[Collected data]
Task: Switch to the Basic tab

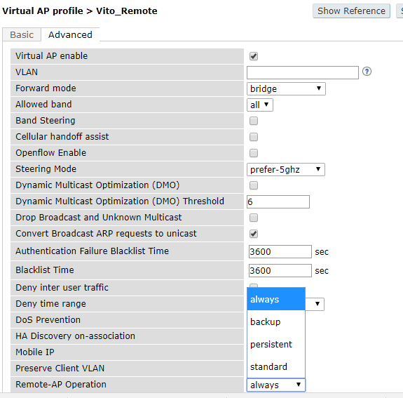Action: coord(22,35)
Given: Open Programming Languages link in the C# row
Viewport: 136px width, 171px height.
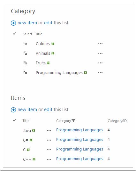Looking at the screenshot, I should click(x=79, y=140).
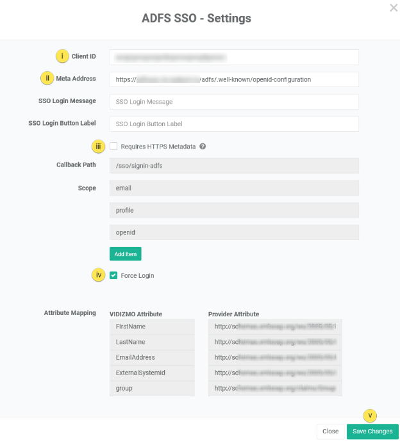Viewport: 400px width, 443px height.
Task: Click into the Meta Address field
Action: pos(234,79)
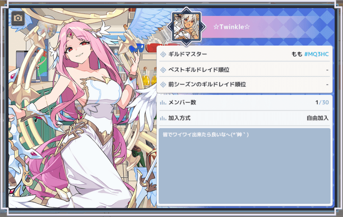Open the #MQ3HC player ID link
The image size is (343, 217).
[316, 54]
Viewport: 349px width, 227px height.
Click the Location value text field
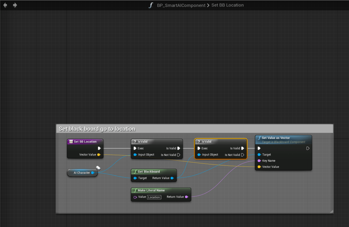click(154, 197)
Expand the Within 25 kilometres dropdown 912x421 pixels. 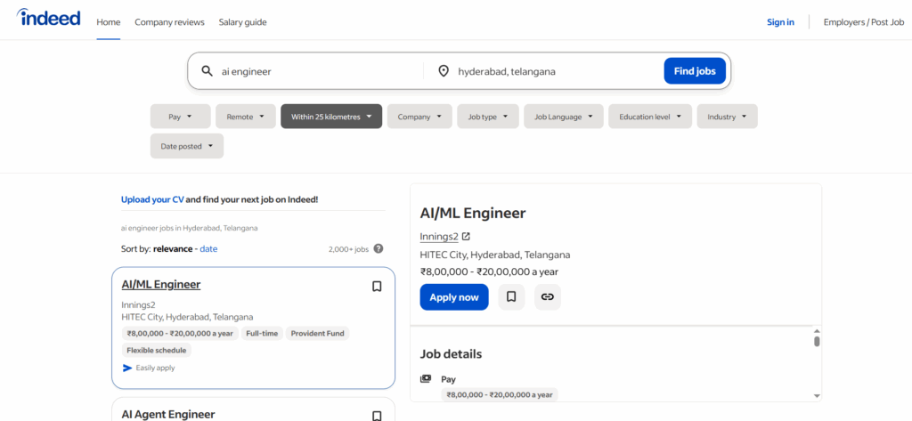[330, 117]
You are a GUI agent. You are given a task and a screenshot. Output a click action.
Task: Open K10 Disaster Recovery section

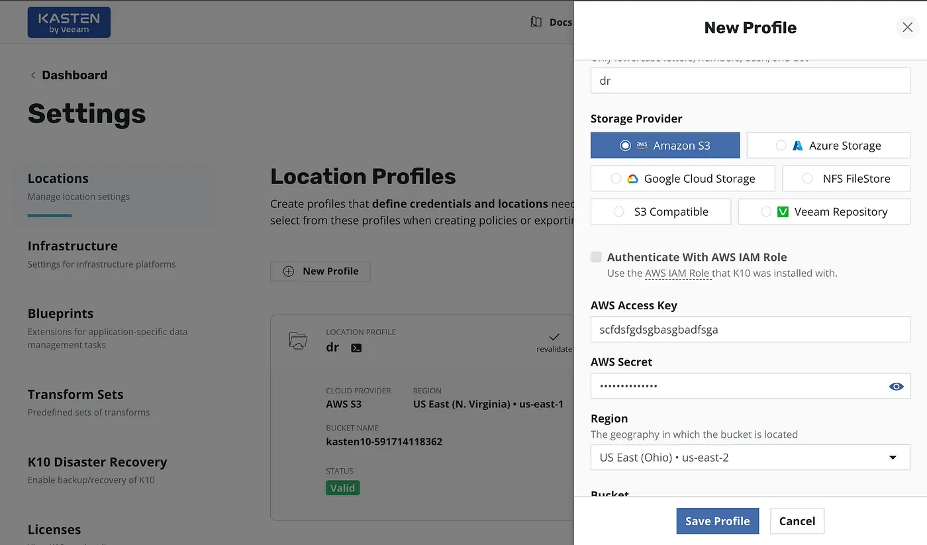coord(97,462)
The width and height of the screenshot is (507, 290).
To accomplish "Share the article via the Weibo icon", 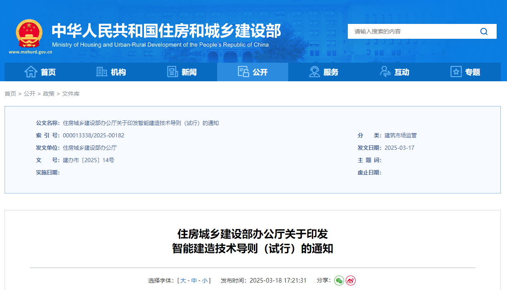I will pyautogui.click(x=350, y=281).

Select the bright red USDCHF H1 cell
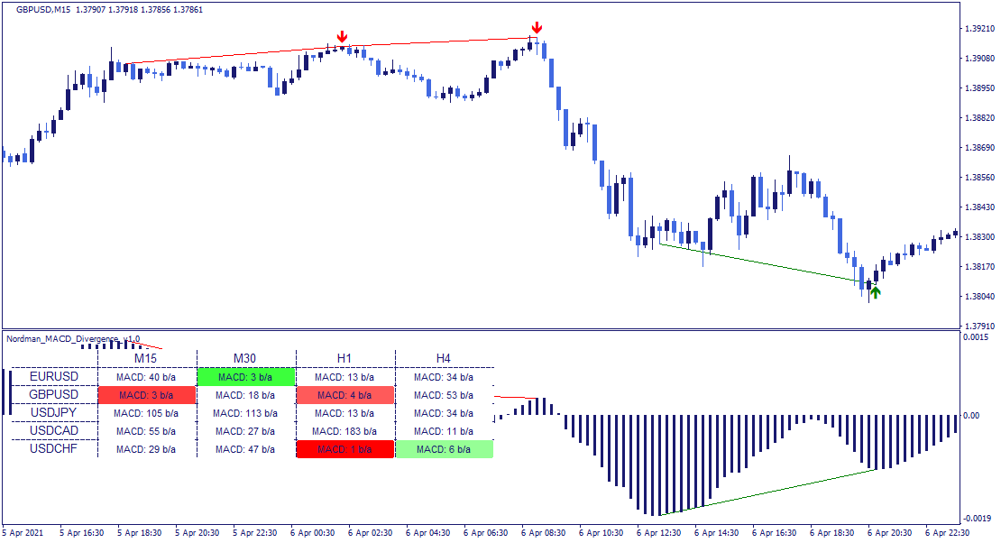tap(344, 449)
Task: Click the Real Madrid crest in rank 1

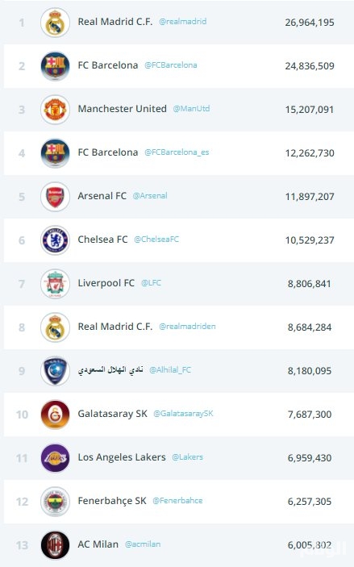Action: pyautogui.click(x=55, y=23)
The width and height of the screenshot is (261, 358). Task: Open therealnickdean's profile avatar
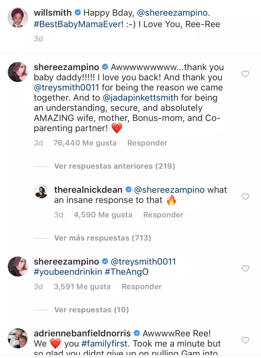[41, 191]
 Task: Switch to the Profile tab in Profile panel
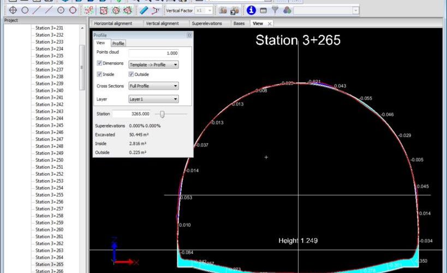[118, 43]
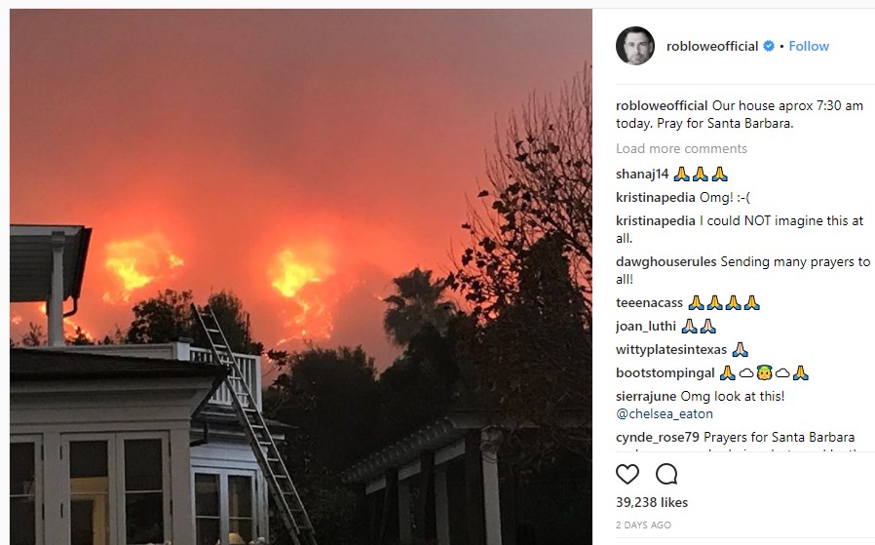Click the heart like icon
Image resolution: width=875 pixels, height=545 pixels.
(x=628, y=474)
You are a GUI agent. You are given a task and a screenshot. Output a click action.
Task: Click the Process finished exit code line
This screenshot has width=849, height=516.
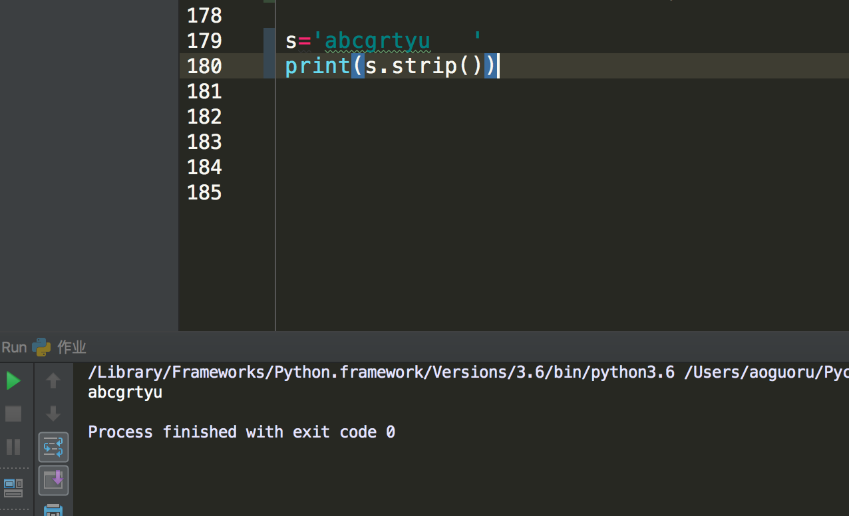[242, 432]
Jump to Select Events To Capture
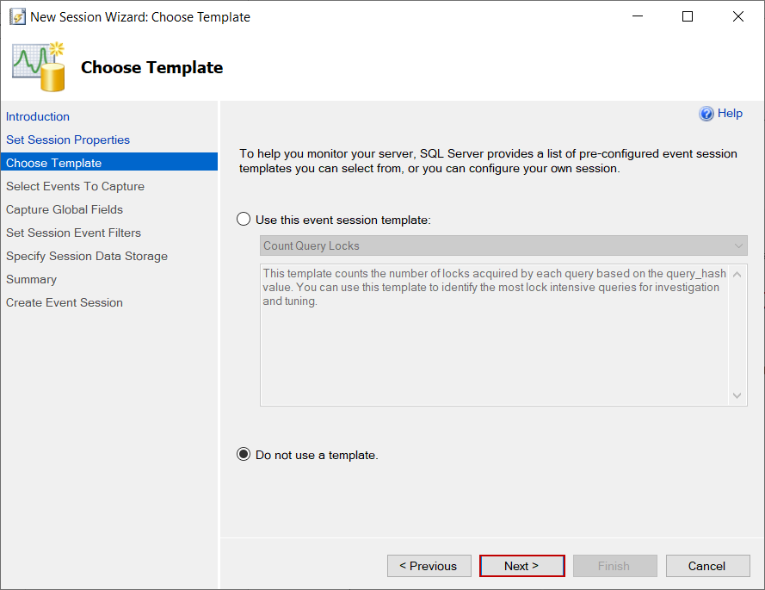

◆ Task requirements ◆
Could you set down exactly, and only, the lines from the line containing "The width and height of the screenshot is (261, 358)." through the last line of the records, both included, without the pictures?

◆ Your solution ◆
The width and height of the screenshot is (261, 358). Task: Open therealnickdean's profile avatar
[41, 191]
 Task: Switch to the Profile tab in Profile panel
[118, 43]
Click the heart like icon
Image resolution: width=875 pixels, height=545 pixels.
(x=628, y=474)
You are a GUI agent. You are given a task and a screenshot. Output a click action.
Task: Click the Process finished exit code line
This screenshot has width=849, height=516.
[242, 432]
Jump to Select Events To Capture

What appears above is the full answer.